Another part I think is *particularly* interesting, is this analyst's criticism of Live! as not "conversational" enough:

"Vodafone Live puts a great message on top of weak services," she said in a recent research note, while a competitor, i-mode from NTT DoCoMo Inc., had the opposite problem, getting the services right and the marketing wrong. She said that only conversational content services - those that blend communication, which consumers are willing to pay for, with content that they expect to be cheap or free - can deliver.

"Providers must enhance existing content to make it conversational," de Lussanet said. "For instance, they could enrich weather services with the capability to distribute weather maps to friends, with an invitation to a picnic or a warning to drive safely in the fog, attached."

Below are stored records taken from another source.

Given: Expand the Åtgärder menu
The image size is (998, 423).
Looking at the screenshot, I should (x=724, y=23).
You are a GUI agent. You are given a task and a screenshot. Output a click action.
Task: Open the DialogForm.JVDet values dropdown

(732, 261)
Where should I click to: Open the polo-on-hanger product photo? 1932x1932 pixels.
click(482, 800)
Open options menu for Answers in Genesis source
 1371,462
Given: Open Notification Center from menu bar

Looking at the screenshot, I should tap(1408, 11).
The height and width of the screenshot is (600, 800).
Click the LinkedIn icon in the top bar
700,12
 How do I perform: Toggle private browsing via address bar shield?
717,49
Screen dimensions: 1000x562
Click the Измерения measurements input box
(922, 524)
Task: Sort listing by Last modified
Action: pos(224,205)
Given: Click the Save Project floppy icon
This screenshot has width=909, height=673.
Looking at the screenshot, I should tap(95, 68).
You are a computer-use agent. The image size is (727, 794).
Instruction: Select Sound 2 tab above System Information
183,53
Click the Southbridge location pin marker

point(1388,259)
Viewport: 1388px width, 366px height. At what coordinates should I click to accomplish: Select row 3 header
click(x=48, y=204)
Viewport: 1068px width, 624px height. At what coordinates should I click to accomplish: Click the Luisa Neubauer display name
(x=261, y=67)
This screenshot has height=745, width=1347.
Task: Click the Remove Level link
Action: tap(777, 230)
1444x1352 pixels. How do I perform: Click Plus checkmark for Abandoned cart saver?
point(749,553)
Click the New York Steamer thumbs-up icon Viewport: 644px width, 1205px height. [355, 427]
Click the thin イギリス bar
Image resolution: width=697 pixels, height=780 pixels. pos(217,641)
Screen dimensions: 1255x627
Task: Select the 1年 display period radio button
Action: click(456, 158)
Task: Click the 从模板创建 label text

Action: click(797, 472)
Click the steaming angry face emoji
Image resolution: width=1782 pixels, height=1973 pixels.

And once again, everyone points to Japan's i-mode as the model:

Brydon said he believed that Vodafone could improve its ARPU by adopting a similar pricing strategy to that of i-mode, which extracts most of its from packet-data charges, predominately from color Internet browsing.

"Vodafone Live pricing for WAP color browsing, instant messaging and e-mail, which are the services that generate most of i-mode revenues, is substantially lower than i-mode," Brydon said. "We believe that Vodafone has substantially underpriced these services, given that they are the primary source of revenue for i-mode."

If that's true, then it's a bad sign as it's hard to raise prices after starting low. Though I can see Vodafone trying to prime the pump now to generate interest and will offer more advanced services later, or simply start charging more as initial offers go away. But hey, if they're on track with their target revenues at current usage and rates, then maybe they're happy with what they're charging now. I can tell you from experience that European mobile phone users are quite advanced and price savvy and the rates that Voda are charging - though cheap by Japan's standards - may be the only way to generate revenue here on the Contintent.

Interesting stuff... Must. Get. Something. Done.